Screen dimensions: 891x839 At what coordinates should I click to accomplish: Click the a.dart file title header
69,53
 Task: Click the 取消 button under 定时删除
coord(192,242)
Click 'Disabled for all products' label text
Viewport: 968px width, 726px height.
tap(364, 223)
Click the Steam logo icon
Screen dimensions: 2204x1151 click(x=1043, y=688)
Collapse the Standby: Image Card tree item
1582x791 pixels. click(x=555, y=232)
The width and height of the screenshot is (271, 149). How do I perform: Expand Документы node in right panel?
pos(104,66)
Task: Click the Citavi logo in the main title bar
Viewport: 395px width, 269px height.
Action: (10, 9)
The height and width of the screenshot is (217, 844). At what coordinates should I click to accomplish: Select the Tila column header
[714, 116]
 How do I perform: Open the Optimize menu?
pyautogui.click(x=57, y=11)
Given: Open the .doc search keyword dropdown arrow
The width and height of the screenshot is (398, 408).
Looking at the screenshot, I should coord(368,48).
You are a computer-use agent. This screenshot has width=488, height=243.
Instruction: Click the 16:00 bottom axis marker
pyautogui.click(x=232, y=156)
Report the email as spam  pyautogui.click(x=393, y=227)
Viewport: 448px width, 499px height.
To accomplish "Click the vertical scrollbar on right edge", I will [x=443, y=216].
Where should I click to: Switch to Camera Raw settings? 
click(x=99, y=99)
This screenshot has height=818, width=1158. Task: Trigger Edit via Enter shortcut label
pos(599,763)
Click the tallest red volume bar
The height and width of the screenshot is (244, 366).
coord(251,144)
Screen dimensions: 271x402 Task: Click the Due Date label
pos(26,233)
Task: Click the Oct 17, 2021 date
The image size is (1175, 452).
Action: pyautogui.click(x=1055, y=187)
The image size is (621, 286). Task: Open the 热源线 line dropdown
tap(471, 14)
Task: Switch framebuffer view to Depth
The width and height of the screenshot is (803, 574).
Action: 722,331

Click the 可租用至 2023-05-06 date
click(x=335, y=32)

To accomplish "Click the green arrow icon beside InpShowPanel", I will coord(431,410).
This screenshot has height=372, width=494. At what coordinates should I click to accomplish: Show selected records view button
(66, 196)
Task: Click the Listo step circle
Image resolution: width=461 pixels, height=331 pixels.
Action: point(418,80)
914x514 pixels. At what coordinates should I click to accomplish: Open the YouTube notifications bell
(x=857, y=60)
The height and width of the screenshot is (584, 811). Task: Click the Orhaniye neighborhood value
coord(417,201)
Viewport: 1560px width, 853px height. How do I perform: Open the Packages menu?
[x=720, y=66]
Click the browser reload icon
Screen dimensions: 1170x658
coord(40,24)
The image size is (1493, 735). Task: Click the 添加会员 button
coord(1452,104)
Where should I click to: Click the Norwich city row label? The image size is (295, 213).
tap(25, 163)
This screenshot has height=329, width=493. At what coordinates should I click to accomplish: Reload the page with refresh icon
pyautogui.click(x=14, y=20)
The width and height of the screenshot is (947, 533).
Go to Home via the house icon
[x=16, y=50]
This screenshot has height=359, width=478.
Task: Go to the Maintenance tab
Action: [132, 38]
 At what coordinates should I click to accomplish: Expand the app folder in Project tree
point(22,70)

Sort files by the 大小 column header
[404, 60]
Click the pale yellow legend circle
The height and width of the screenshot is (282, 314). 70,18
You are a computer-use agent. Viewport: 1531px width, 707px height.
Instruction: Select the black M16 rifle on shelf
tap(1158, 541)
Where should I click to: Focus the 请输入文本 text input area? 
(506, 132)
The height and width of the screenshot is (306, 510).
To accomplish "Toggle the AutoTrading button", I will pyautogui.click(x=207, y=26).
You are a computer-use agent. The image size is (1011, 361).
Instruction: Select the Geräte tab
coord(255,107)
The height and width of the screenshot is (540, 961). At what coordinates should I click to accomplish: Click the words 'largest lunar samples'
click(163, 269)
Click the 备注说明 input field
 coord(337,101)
********
--- Aim of the exercise ---
Copy every item above line for line, with nothing changed or left out.

--- Final result ---
Screen dimensions: 891x839 At what coordinates should I click to accomplish: Click the a.dart file title header
69,53
 Task: Click the 取消 button under 定时删除
coord(192,242)
Click 'Disabled for all products' label text
Viewport: 968px width, 726px height.
tap(364, 223)
Click the Steam logo icon
Screen dimensions: 2204x1151 click(x=1043, y=688)
Collapse the Standby: Image Card tree item
1582x791 pixels. click(x=555, y=232)
The width and height of the screenshot is (271, 149). How do I perform: Expand Документы node in right panel?
pos(104,66)
Task: Click the Citavi logo in the main title bar
Viewport: 395px width, 269px height.
Action: (10, 9)
The height and width of the screenshot is (217, 844). At what coordinates should I click to accomplish: Select the Tila column header
[714, 116]
 How do I perform: Open the Optimize menu?
pyautogui.click(x=57, y=11)
Given: Open the .doc search keyword dropdown arrow
The width and height of the screenshot is (398, 408).
Looking at the screenshot, I should coord(368,48).
You are a computer-use agent. This screenshot has width=488, height=243.
Instruction: Click the 16:00 bottom axis marker
pyautogui.click(x=232, y=156)
Report the email as spam  pyautogui.click(x=393, y=227)
Viewport: 448px width, 499px height.
To accomplish "Click the vertical scrollbar on right edge", I will [x=443, y=216].
Where should I click to: Switch to Camera Raw settings? 
click(x=99, y=99)
This screenshot has height=818, width=1158. Task: Trigger Edit via Enter shortcut label
pos(599,763)
Click the tallest red volume bar
The height and width of the screenshot is (244, 366).
coord(251,144)
Screen dimensions: 271x402 Task: Click the Due Date label
pos(26,233)
Task: Click the Oct 17, 2021 date
The image size is (1175, 452).
Action: pyautogui.click(x=1055, y=187)
The image size is (621, 286). Task: Open the 热源线 line dropdown
tap(471, 14)
Task: Switch framebuffer view to Depth
The width and height of the screenshot is (803, 574).
Action: 722,331

Click the 可租用至 2023-05-06 date
click(x=335, y=32)

To accomplish "Click the green arrow icon beside InpShowPanel", I will coord(431,410).
This screenshot has height=372, width=494. At what coordinates should I click to accomplish: Show selected records view button
(66, 196)
Task: Click the Listo step circle
Image resolution: width=461 pixels, height=331 pixels.
Action: point(418,80)
914x514 pixels. At what coordinates should I click to accomplish: Open the YouTube notifications bell
(x=857, y=60)
The height and width of the screenshot is (584, 811). Task: Click the Orhaniye neighborhood value
coord(417,201)
Viewport: 1560px width, 853px height. How do I perform: Open the Packages menu?
[x=720, y=66]
Click the browser reload icon
Screen dimensions: 1170x658
coord(40,24)
The image size is (1493, 735). Task: Click the 添加会员 button
coord(1452,104)
Where should I click to: Click the Norwich city row label? The image size is (295, 213).
tap(25, 163)
This screenshot has height=329, width=493. At what coordinates should I click to accomplish: Reload the page with refresh icon
pyautogui.click(x=14, y=20)
The width and height of the screenshot is (947, 533).
Go to Home via the house icon
[x=16, y=50]
This screenshot has height=359, width=478.
Task: Go to the Maintenance tab
Action: [132, 38]
 At what coordinates should I click to accomplish: Expand the app folder in Project tree
point(22,70)

Sort files by the 大小 column header
[404, 60]
Click the pale yellow legend circle
The height and width of the screenshot is (282, 314). 70,18
You are a computer-use agent. Viewport: 1531px width, 707px height.
Instruction: Select the black M16 rifle on shelf
tap(1158, 541)
Where should I click to: Focus the 请输入文本 text input area? 
(506, 132)
The height and width of the screenshot is (306, 510).
To accomplish "Toggle the AutoTrading button", I will pyautogui.click(x=207, y=26).
You are a computer-use agent. The image size is (1011, 361).
Instruction: Select the Geräte tab
coord(255,107)
The height and width of the screenshot is (540, 961). At what coordinates should I click to accomplish: Click the words 'largest lunar samples'
click(163, 269)
Click the 备注说明 input field
 coord(337,101)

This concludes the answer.